BMOW title
Floppy Emu banner

Nibbler Refinements


I’ve made a few refinements to the Nibbler design, and now I’m ready to start building the CPU! After looking at what seemed like a million different possible changes and additions, I’ve decided to keep the hardware exactly as I originally described it in my first post, with just a few minor changes:

  • Replace the ‘175 quad flip-flop with a ’74 dual flip-flop
  • Add a ’32 quad OR chip for glue logic
  • Replace the ALU’s Equal flag with a Zero flag
  • Replace the 2K x 8 RAM with a 4K x 4 RAM

The addition of the OR chip makes the last two changes possible. And although Nibbler will have one more chip than before, I believe it actually makes the overall design simpler to understand.

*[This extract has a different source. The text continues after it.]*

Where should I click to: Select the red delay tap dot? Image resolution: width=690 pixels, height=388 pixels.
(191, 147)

Flip-Flop: The ‘175 was used for the /RESET signal, and the Phase bit. Because I was only using two of the four FF’s on the ‘175, switching to the smaller package of the ’74 makes sense. The ’74 also has independent clear inputs for each FF, so now /RESET can force Phase to 0, which wasn’t possible with the ‘175.

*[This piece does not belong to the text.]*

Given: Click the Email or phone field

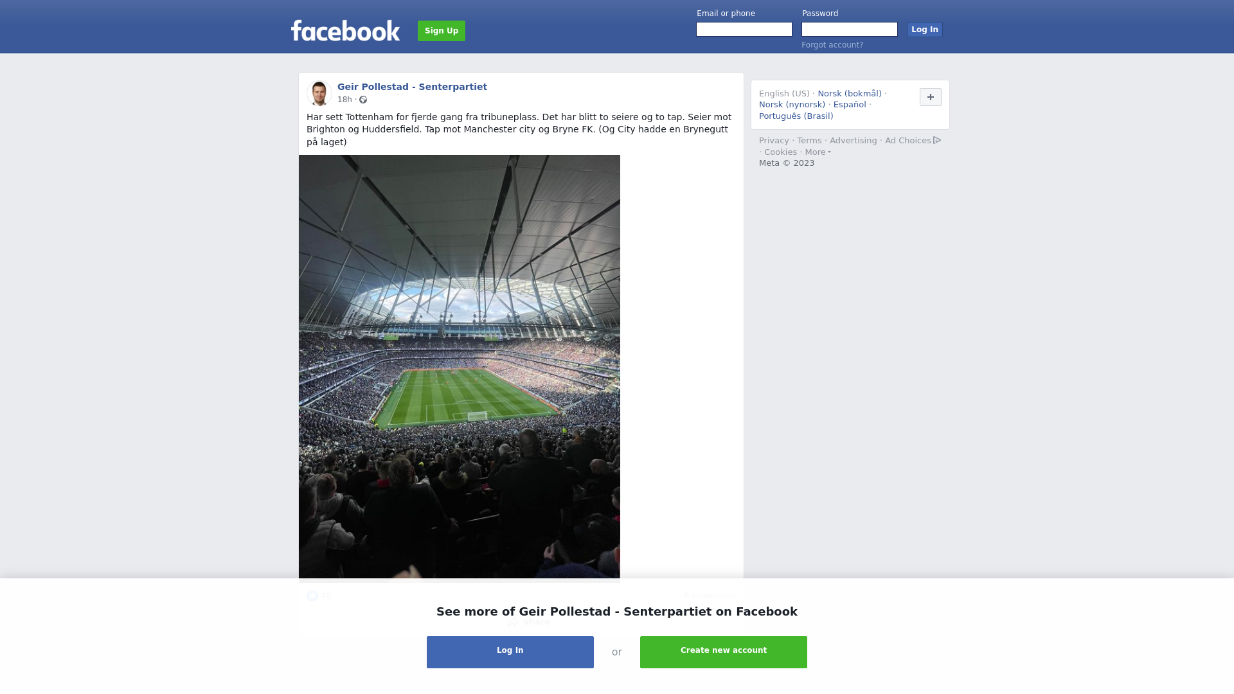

Zero vs Equal: The original design had an Equal flag, which was set by the ALU’s A=B output as a result of the CMP instruction. This was OK, but a Zero flag is better. It’s set by any instruction that modifies the accumulator, as well as CMP. That makes it possible to do a LD, IN, or NOR, and follow it immediately with a conditional jump JZ or JNZ, without ever doing a CMP. That wasn’t possible with the Equal flag.

The Zero flag is generated by using three OR gates to OR together the 4 bits of the ALU result: /Zero = (F0+F1)+(F2+F3). I considered an alternative method, where the ALU is operated in active low mode, and the operands and output treat a low voltage as logical 1 and a high voltage as logical 0. This makes the ALU’s A=B output behave like a true Zero flag, but requires the use of some inverting buffers, and requires some staring at the datapath diagram and the datasheet before it’s clear why it works. The OR method is much more intuitive.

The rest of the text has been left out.